About 10 months ago, reports Joffe-Hoffman, Khatib started working part time at Holy Family Hospital in Nazareth, reconnecting with an Arab community. It was then that she realized how much pride they felt in her accomplishments.
“I got very positive feedback” from the Arab community “after the appointment,” Khatib said.

And Khatib is not an outlier in her chosen field of work. As reported in the October 3rd edition of Haaretz by writer Ronny Linder, “according to the Health Ministry’s chief economist’s office, 67 percent of license recipients in all the health care professions in 2017-2018 were from the Arab population. In addition, 63 percent of all the medical students, 84 percent of the nursing students and 82 percent of the pharmacology students were Arabs”.
And the numbers are growing.
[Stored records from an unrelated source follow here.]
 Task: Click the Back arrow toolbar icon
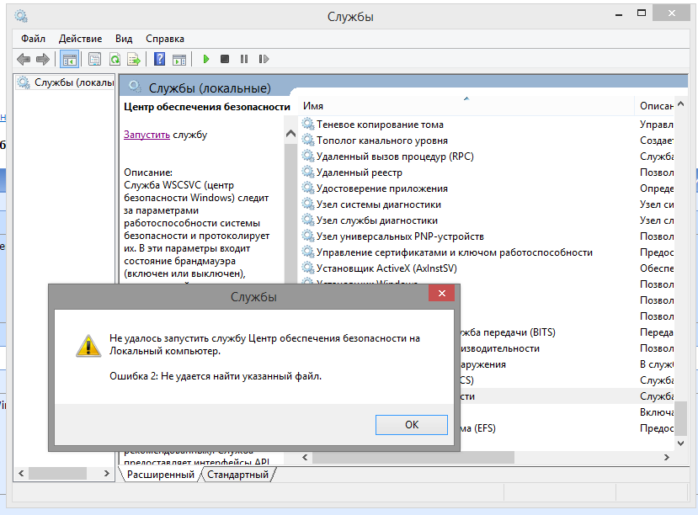pyautogui.click(x=24, y=59)
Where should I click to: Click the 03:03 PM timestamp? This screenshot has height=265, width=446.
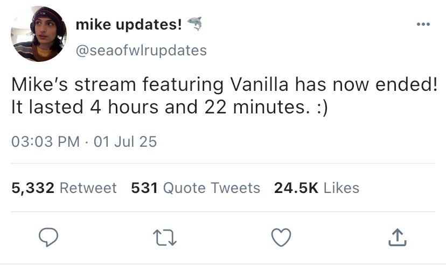46,142
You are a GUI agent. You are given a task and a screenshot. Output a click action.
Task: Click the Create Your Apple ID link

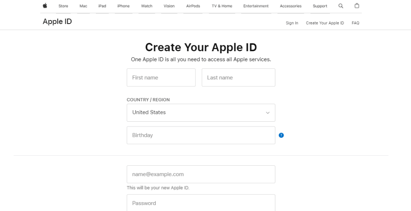pyautogui.click(x=325, y=23)
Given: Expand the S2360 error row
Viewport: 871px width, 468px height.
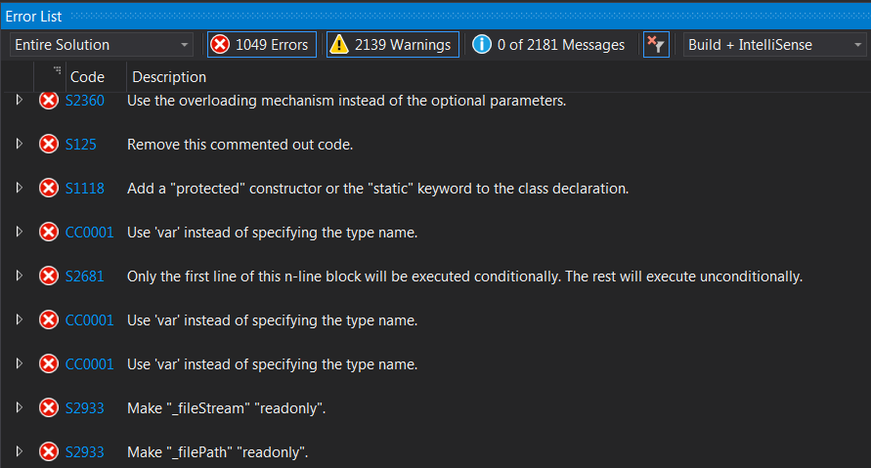Looking at the screenshot, I should [20, 101].
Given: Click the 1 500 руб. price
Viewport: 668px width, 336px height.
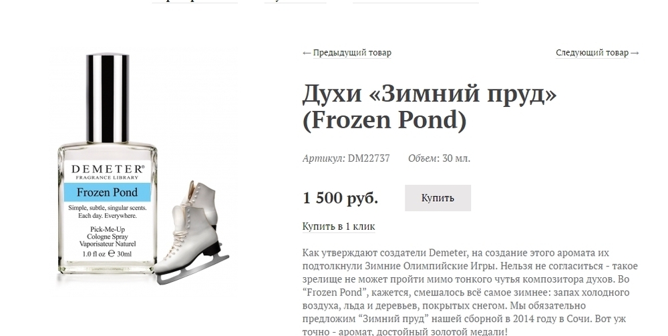Looking at the screenshot, I should pos(341,198).
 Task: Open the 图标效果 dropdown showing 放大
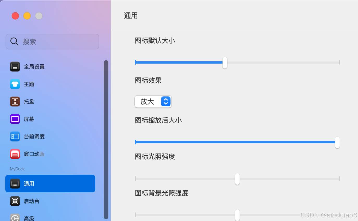point(153,101)
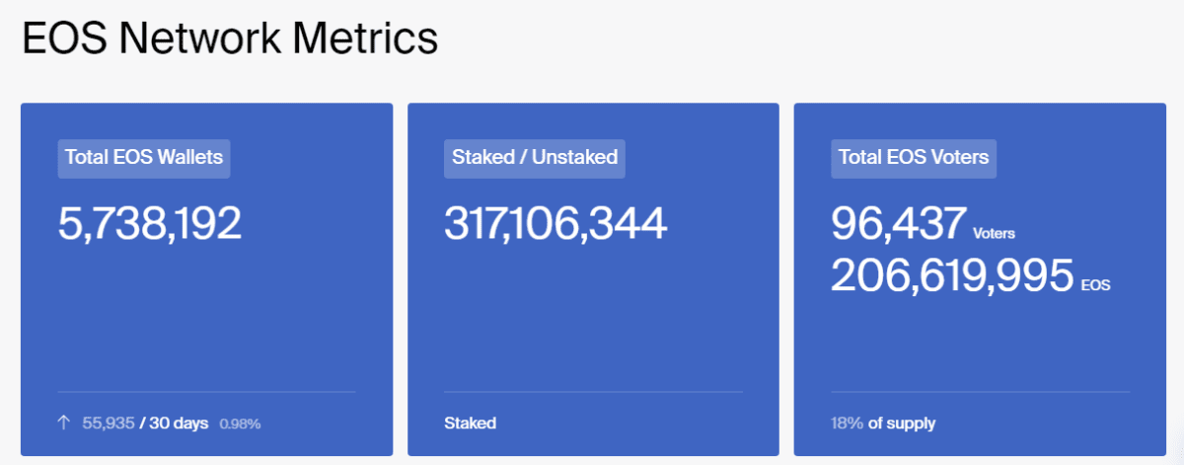Click the small Voters unit label
Image resolution: width=1184 pixels, height=465 pixels.
pos(994,234)
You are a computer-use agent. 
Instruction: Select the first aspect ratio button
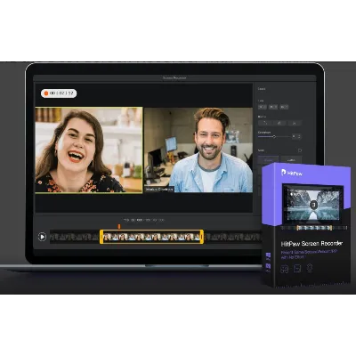pos(263,107)
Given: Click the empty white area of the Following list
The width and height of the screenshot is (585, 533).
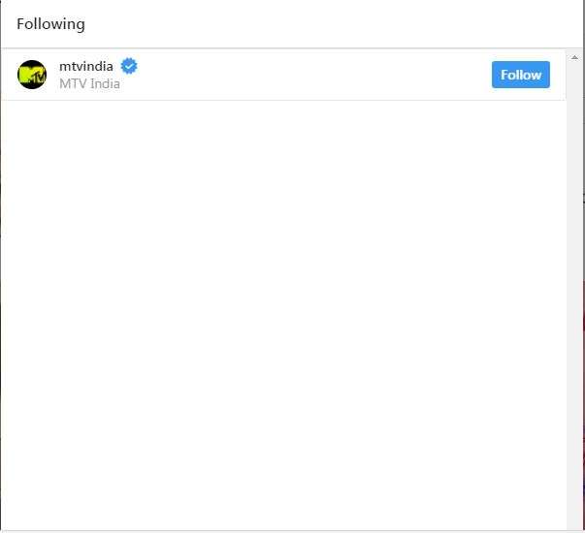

The 2020 data show that the Arabs and Druze in Israel, who make up about 20 percent of the country’s population, constitute almost half (46 percent) of recipients of medical licenses; half of the new nurses, male and female (50 percent, as compared with just 9 percent in 2000); and more than half the dentists (53 percent) and pharmacists (57 percent).

In addition to the fact that Arabs comprise a vastly larger proportion of the medical field than their share in the population, Linder reports, “this meteoric surge within just two decades has transformed the face of medicine in Israel. Besides the leap of more than fivefold in the number of Arab nurses since the start of the century, there has been a fourfold increase in the number of Arab physicians, the number of Arab dentists has more than doubled and the overall proportion of Arab pharmacists has almost tripled, from 21 percent in 2000 to 57 percent in 2020.”
So why do so many Arab-Israelis gravitate to the healthcare field? A separate article, quotes one doctor’s explanation. Marian Tehawkho is director of the Center for Economic Policy of the Israeli Arab Society, which is part of the Aaron Institute at Reichman University (formerly the Interdisciplinary Center Herzliya).

She notes that in high-tech, for example, it’s not enough to have an engineering degree, you need connections such as having served in the army’s Intelligence Unit 8200. While most Jewish Israelis (excluding the Haredi community) are obligated to serve in the IDF, Arab Israelis are not – although they can voluntarily enlist as many Druze and Bedouin and a growing number of Christian Arabs do.
She adds that “in many instances, Arab candidates have no chance of succeeding in an interview because of their low self-confidence, inferior articulation skills or imperfect Hebrew. These are matters that go beyond a formal degree. But in medicine, the degree and the certificate are sufficient. And there is a chronic shortage of personnel in these professions”.
And, in the view of Dr. Guy Shalev, “the outstanding Israeli-Arab students are set on a track into the health care industry because they say that there, they will be appreciated as they are, and they will be able to advance if they do good work.”
He adds that that attitude is characteristic among minorities. “Jews, too,” he points out, “flocked to medical schools in the United States and Europe”.
Add to that the high status of medicine in Arab society, where every parent’s dream is for their child to become a physician.